Haushaltsbudget: wie ihr es gemeinsam führt
Aktualisiert 2026-08-29
Ein gemeinsames Budget scheitert nicht am Geld, sondern an unterschiedlichen Vorstellungen davon, was „ein normaler Betrag“ ist. Unten stehen drei Modelle, die funktionieren, und eine ehrliche Antwort auf die Frage, was zu tun ist, wenn nur einer von beiden das Erfassen interessant findet.
Drei Modelle, die tatsächlich funktionieren
- Ein Topf. Alle Einnahmen auf einen Haufen, alle Ausgaben daraus. Am einfachsten zu führen und psychologisch am schwersten: Jeder persönliche Einkauf wird für die andere Person sichtbar.
- Gemeinsames Geld für Gemeinsames. Ihr beide zahlt für Wohnen, Lebensmittel und Kinder ein; der Rest bleibt persönlich und wird nicht besprochen. Die häufigste funktionierende Regelung.
- Anteilig zum Einkommen. Dasselbe, nur sind die Beiträge Anteile dessen, was jeder verdient, statt Hälften: Wer 60 % des Haushaltseinkommens verdient, trägt 60 % der gemeinsamen Kosten. Das rettet die Regelung, wenn die Einkommen um ein Mehrfaches auseinanderliegen.
Womit ihr anfangt, damit es kein Streit wird
- 1Addiert die gemeinsamen, unvermeidbaren Kosten der letzten drei Monate – Wohnen, Nebenkosten, Lebensmittel, Transport, Kinder. Das ist kein Budget, das ist eine Tatsache; mit einer Tatsache zu streiten bringt nichts.
- 2Einigt euch auf den Betrag, den jeder in den gemeinsamen Topf gibt, und auf die Summe, ab der ein Einkauf keine Privatsache mehr ist. Das ist oft die wichtigste Zahl des ganzen Gesprächs.
- 3Richtet getrennte Kategorien für Gemeinsames und Persönliches ein. Gemeinsame Ausgaben sollten für euch beide sichtbar sein, persönliche für niemanden außer ihren Besitzer.
- 4Schaut euch die Absprache nach einem Monat noch einmal an. Die erste Fassung ist fast immer zu optimistisch bei den Lebensmitteln und zu pessimistisch bei den Cafés.

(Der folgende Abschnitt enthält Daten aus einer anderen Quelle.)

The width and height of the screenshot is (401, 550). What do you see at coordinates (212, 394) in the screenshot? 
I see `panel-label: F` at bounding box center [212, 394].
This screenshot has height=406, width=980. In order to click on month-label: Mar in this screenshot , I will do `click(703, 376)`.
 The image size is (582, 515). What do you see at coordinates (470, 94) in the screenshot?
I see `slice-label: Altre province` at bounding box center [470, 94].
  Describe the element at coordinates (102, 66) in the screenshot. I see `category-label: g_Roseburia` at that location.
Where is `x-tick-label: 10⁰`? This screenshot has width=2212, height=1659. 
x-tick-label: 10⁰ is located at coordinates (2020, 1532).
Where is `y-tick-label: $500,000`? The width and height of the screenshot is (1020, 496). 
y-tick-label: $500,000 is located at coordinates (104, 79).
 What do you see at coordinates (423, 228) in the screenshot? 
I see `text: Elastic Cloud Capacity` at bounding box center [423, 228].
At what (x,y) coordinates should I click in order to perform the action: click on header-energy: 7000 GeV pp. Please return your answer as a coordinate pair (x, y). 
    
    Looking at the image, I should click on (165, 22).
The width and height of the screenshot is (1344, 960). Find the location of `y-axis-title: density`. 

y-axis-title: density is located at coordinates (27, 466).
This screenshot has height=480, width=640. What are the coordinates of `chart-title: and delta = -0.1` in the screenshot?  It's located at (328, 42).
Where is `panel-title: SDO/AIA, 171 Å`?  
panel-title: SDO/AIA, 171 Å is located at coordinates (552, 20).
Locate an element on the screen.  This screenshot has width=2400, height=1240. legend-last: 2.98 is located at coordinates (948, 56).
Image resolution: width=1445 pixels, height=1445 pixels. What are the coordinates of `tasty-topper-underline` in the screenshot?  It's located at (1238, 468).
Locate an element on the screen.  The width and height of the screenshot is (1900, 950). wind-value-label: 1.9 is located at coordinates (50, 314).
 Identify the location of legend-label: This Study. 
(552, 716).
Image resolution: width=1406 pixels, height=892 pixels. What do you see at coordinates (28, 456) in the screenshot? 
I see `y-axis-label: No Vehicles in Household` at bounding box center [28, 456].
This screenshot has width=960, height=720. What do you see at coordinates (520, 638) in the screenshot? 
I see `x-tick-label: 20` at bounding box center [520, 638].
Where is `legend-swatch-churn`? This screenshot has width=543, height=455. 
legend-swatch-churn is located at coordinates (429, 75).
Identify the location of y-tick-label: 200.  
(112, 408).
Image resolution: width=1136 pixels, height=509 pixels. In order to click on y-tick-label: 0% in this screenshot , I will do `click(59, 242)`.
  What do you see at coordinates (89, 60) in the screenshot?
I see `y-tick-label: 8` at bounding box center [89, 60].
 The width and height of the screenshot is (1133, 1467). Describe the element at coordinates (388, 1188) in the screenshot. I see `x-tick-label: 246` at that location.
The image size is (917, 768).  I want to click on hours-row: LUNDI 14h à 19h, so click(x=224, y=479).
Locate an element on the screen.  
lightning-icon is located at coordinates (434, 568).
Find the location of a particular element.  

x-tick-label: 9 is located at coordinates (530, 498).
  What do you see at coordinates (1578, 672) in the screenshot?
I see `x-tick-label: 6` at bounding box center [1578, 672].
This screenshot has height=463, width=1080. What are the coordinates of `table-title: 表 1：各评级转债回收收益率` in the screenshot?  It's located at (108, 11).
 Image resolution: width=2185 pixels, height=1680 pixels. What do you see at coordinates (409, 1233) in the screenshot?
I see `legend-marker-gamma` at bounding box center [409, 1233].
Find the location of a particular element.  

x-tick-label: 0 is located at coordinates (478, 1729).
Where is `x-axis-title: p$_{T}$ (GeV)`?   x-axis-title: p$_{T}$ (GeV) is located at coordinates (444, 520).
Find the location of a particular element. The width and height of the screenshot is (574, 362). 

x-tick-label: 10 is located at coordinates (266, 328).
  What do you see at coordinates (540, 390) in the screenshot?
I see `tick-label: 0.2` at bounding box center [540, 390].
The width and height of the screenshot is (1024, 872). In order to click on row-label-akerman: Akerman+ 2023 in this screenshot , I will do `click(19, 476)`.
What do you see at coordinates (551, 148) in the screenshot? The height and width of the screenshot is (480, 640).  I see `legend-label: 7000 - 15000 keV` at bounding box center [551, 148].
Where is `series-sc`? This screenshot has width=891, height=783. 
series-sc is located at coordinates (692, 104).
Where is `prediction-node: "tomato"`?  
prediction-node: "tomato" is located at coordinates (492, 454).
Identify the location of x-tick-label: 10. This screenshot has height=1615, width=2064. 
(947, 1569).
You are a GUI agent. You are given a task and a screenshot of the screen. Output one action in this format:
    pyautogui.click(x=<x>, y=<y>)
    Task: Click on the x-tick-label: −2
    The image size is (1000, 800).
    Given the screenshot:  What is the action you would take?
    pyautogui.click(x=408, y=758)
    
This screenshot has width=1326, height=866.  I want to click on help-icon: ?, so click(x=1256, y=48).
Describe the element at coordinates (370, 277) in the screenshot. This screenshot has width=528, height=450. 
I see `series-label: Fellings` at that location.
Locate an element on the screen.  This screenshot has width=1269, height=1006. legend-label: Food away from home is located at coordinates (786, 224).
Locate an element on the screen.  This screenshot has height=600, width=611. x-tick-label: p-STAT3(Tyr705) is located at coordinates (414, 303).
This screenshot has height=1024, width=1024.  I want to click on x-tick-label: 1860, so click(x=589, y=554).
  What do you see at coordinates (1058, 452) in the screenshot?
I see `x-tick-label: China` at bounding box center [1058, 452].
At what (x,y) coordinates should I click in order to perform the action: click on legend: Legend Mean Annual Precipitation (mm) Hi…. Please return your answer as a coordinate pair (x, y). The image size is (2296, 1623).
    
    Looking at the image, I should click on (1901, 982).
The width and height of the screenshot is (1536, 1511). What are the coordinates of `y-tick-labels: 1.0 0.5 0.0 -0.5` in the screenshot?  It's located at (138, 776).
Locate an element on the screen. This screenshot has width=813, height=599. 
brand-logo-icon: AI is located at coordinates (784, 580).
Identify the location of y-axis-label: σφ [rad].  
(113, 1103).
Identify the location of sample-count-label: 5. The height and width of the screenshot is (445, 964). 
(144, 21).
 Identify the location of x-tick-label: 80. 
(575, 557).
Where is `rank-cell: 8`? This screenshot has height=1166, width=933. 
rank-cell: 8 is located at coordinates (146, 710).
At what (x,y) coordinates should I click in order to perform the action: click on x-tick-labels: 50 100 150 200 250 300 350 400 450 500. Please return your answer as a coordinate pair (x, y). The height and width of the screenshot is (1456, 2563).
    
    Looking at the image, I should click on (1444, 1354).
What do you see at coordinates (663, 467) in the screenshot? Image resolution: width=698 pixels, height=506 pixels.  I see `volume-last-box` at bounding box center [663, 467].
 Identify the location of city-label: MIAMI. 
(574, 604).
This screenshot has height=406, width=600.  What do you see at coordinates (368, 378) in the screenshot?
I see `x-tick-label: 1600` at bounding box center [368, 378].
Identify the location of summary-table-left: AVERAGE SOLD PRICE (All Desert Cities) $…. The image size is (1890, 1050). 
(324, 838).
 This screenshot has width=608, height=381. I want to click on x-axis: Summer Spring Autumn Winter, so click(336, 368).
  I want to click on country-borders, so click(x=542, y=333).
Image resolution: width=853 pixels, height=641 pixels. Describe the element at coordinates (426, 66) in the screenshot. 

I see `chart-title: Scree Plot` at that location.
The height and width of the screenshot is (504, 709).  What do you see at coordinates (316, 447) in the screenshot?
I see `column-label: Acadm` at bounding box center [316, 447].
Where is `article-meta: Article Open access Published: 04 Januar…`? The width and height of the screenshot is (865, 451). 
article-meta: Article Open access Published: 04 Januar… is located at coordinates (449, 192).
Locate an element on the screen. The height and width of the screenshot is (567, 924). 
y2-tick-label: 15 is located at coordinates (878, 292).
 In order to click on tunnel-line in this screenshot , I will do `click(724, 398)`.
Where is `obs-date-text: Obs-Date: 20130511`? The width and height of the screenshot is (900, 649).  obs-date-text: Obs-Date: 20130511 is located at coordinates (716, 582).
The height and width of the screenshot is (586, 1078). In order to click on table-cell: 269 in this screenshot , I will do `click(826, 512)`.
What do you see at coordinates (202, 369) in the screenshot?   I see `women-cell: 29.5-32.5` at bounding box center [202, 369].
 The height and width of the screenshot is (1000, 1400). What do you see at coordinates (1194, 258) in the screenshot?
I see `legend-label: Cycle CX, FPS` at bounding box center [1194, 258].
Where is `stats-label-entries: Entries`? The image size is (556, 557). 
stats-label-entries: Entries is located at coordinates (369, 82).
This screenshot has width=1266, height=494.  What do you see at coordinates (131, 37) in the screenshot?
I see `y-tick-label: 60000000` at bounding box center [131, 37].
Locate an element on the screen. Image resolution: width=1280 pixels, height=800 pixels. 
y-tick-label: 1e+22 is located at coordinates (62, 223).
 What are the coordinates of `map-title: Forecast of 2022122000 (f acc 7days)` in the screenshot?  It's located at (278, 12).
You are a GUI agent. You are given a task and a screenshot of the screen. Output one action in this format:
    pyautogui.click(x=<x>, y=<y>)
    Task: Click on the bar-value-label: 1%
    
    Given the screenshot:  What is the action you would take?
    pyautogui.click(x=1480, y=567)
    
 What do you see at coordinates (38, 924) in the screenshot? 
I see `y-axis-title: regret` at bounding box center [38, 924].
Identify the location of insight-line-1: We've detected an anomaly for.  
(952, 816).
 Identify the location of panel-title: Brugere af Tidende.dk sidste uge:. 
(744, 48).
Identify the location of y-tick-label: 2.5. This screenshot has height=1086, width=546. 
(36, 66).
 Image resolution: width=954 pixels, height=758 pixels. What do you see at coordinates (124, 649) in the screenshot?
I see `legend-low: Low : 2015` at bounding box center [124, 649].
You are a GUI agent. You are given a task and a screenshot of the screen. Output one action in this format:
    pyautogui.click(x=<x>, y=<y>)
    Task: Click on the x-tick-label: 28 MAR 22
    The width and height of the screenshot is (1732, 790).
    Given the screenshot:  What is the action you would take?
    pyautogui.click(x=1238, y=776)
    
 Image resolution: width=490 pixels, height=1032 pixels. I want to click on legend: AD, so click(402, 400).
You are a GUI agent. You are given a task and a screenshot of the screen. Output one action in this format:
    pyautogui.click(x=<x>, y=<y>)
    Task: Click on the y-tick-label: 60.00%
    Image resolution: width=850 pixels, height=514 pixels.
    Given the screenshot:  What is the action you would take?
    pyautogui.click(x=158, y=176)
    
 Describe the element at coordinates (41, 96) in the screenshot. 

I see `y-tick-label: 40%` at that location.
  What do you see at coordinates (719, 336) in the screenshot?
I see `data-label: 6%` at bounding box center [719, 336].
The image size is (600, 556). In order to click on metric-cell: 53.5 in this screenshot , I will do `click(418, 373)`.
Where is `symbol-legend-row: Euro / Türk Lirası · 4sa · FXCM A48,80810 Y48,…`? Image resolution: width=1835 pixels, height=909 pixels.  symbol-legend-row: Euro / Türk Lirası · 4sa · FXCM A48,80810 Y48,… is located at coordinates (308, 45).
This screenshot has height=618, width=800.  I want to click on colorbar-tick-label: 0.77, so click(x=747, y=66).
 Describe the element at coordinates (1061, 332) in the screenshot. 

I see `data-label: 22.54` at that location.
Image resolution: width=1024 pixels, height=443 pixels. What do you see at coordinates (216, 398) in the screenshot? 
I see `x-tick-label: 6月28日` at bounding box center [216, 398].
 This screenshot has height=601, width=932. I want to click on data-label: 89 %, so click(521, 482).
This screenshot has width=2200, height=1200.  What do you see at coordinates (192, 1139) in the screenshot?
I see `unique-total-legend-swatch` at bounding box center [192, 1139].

Wenn nur einer von euch Buch führt
Das ist eine normale Situation, und zu verlangen, dass die andere Person „auch alles aufschreibt“, ist der schnellste Weg, sowohl die Buchführung als auch den Abend zu ruinieren. Die funktionierende Regelung ist meist asymmetrisch: Einer führt die Aufzeichnungen, die andere Person sagt zu, bei den gemeinsamen Kategorien innerhalb des Limits zu bleiben, und hat nichts gegen einen Rückblick einmal im Monat.
Technisch löst man das entweder über ein Gerät, auf dem die gemeinsame Buchführung liegt, oder über die Synchronisierung zwischen zweien – in FinLad gehört Sync zu einem Bezahltarif; im Gratis-Tarif bleiben die Einträge auf einem einzigen Gerät und werden nirgendwohin gesendet.
Limits wirken besser als Berichte
Ein Bericht sagt dir, was du bereits ausgegeben hast; ein Limit meldet sich, solange die Entscheidung noch zu ändern ist. Ein Monatslimit auf die zwei, drei Kategorien, die wirklich schwanken – Cafés, Lebensmittel, Kleidung –, bringt dir also mehr als detaillierte Auswertungen über alle zwanzig.
In FinLad erinnert ein Limit bei 80 % und bei 100 % an sich, mit einer Benachrichtigung auf dem Handy statt mit einer Zeile im Bericht am Monatsende. Was von einem sparsamen Monat übrig bleibt, lässt sich in den nächsten mitnehmen – das macht aus einem Limit eine Absprache statt eines Verbots.